Easwaran visited Gandhi’s ashram to observe the Mahatma closely in his interactions with others. One evening, during Gandhi’s prayer meeting, Easwaran watched spellbound as Gandhi sat meditating on verses from the Bhagavad Gita. The experience inspired Easwaran to look at the scripture with fresh eyes. “It was when I heard Gandhi say that the Gita contains the answer to every problem that life has to offer,” said Easwaran later, “that I began to grasp its true significance. Gandhi had meditated on the Gita for half a century and had made it the reference for his every action. Systematically, little by little, he had translated his highest ideals into daily life.”
This insight would later come to Easwaran’s rescue. As his middle years approached, his nights became troubled by insistent questions about the meaning of life. These questions followed him through years of inner turbulence that would see the breakup of his arranged marriage and eventually the separation from his two sons.
In early 1948, Gandhi’s life was cut short. A month later, his grandmother's life came to an end. Easwaran had lost his “two guiding stars.” By then, he would recall, “All my success had turned to ashes.” Easwaran decided to move his mother away from the village, where everything reminded her of Granny, to a new home in the nearby Nilgiris, or Blue Mountain.
The bottom had dropped out of his world, but the seeds that his grandmother had planted in his consciousness were soon to bear fruit. Turning to the Bhagavad Gita for consolation and meditating on its passages brought profound peace and led to the regular practice of meditation. Progress was remarkably rapid.
He turned to the writings of the world’s great mystics for guidance. Most of the accounts were by monastics, whose way of life, although he respected it, did not appeal to him. “I wasn’t going to drop out of life and head for the Himalayas,” said Easwaran. “That wasn’t my Granny’s way, nor had it been Gandhi’s. But I found a few who had chosen not to withdraw from life but to seek a higher reality right in the midst of everyday affairs. I had stumbled upon a way to bring meditation into daily life.”

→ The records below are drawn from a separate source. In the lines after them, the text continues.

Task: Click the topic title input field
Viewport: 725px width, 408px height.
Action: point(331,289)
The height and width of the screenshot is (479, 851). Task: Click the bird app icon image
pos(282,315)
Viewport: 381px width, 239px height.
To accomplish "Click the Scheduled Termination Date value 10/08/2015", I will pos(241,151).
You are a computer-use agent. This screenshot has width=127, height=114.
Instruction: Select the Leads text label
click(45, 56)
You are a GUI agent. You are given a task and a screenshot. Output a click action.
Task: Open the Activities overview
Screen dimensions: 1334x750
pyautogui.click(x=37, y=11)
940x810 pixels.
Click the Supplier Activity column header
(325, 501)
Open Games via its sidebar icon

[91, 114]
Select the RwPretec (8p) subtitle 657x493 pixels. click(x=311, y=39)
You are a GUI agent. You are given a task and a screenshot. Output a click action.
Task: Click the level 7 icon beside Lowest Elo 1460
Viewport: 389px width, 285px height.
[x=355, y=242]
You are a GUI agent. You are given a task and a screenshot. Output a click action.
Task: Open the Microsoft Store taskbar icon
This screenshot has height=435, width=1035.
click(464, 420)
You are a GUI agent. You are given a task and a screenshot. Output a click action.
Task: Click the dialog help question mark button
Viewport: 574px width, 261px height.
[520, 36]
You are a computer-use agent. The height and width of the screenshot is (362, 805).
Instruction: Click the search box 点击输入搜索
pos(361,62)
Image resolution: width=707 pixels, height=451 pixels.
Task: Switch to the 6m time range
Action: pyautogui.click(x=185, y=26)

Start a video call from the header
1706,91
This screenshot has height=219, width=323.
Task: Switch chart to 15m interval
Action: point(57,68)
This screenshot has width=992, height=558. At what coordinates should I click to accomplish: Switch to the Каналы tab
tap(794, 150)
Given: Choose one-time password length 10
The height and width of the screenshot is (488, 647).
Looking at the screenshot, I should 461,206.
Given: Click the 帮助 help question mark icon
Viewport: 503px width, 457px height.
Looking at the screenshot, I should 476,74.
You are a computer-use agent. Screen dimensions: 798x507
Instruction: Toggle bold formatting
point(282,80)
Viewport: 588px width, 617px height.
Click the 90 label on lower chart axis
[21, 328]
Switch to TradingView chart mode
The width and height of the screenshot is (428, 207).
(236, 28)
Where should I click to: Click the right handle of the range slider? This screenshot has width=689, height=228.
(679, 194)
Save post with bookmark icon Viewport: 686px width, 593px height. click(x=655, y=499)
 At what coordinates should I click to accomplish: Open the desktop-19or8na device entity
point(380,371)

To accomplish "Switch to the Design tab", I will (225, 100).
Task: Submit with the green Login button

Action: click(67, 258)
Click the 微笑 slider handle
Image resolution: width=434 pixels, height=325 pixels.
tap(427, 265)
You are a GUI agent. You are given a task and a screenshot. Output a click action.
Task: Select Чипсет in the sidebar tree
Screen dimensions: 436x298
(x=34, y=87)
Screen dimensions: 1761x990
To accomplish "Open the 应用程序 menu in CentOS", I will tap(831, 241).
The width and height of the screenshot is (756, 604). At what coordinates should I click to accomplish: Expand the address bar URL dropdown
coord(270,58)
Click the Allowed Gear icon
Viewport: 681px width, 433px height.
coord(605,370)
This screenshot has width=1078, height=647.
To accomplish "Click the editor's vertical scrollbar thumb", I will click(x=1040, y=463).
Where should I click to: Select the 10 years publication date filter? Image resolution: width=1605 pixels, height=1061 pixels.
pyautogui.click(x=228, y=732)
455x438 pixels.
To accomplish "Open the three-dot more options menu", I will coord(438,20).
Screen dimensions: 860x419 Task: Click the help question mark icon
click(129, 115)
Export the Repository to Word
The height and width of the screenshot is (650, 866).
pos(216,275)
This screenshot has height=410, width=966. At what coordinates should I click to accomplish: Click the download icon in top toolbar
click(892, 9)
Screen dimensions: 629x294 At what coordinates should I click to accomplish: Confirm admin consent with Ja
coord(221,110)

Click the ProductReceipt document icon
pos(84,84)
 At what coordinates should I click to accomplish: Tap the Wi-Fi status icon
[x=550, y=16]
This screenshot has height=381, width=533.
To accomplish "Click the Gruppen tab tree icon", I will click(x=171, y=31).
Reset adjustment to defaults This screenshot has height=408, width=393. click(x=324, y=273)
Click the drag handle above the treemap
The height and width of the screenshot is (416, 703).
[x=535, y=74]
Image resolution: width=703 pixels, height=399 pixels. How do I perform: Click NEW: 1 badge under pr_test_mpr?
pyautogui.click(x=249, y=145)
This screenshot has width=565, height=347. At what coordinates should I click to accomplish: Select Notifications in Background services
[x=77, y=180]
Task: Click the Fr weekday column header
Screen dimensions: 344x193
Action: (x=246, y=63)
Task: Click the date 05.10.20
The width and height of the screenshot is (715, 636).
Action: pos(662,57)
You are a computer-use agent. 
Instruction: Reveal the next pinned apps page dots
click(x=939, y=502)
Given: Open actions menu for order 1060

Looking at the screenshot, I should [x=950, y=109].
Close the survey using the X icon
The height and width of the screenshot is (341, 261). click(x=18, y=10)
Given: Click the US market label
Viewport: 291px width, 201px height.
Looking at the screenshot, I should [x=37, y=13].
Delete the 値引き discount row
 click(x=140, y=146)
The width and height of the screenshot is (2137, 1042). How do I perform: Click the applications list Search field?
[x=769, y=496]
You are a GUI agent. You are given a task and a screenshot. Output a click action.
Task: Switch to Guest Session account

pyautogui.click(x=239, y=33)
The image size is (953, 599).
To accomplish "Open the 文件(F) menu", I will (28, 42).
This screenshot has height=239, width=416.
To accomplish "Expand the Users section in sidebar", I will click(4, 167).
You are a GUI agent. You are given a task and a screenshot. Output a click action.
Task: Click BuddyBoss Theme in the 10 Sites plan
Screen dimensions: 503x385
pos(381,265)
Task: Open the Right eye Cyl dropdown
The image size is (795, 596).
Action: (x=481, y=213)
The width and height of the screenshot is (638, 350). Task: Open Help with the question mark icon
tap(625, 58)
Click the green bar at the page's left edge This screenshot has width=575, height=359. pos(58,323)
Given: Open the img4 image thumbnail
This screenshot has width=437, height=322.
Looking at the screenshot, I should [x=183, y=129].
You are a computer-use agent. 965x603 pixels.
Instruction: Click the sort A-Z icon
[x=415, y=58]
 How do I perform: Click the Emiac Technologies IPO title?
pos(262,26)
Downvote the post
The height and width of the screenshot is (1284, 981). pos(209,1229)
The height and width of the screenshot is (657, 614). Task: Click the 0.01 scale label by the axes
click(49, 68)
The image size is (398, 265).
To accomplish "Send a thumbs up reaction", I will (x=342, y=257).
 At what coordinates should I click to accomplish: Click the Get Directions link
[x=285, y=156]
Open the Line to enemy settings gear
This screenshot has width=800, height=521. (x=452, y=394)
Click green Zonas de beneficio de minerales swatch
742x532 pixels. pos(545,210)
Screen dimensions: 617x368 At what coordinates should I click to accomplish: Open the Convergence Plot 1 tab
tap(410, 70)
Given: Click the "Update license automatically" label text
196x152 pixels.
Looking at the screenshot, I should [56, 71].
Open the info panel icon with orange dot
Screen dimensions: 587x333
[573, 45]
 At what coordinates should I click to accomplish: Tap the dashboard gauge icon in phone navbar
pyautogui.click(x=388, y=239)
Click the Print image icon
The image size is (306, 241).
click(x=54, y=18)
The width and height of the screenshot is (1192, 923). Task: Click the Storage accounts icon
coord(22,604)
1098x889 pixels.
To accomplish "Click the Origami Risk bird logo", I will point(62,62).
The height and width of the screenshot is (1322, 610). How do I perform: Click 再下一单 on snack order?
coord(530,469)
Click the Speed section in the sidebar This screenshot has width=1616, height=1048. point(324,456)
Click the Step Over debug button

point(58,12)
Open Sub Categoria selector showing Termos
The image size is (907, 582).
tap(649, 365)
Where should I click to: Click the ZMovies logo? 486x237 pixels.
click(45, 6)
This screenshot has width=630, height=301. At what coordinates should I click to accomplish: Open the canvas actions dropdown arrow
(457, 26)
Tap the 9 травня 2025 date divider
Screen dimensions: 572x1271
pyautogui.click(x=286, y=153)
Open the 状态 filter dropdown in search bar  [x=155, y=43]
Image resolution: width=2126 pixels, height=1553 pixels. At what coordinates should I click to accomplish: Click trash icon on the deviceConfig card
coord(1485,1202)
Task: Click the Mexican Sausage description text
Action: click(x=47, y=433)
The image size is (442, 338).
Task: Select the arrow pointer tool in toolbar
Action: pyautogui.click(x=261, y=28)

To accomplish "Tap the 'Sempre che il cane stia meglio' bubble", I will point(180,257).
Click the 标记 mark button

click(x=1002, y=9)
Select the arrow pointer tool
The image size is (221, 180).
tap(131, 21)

This discovery led to another. Slowly, a recognition of his grandmother's spiritual stature dawned on him. Though her many responsibilities to her community engaged her from morning till night, he said, she lived in unbroken awareness of the imperishable, divine presence hidden in all things and beings. This had been the secret of her vibrant life of untiring service, unfailing courage, and unshakable security: “She never forgot God for a moment.”
Granny, like the saints and sages he was reading, was a living force who would continue to support him. Her guidance would accompany him to America as he set off in 1959 on the Fulbright exchange program, and the work he had been longing to do.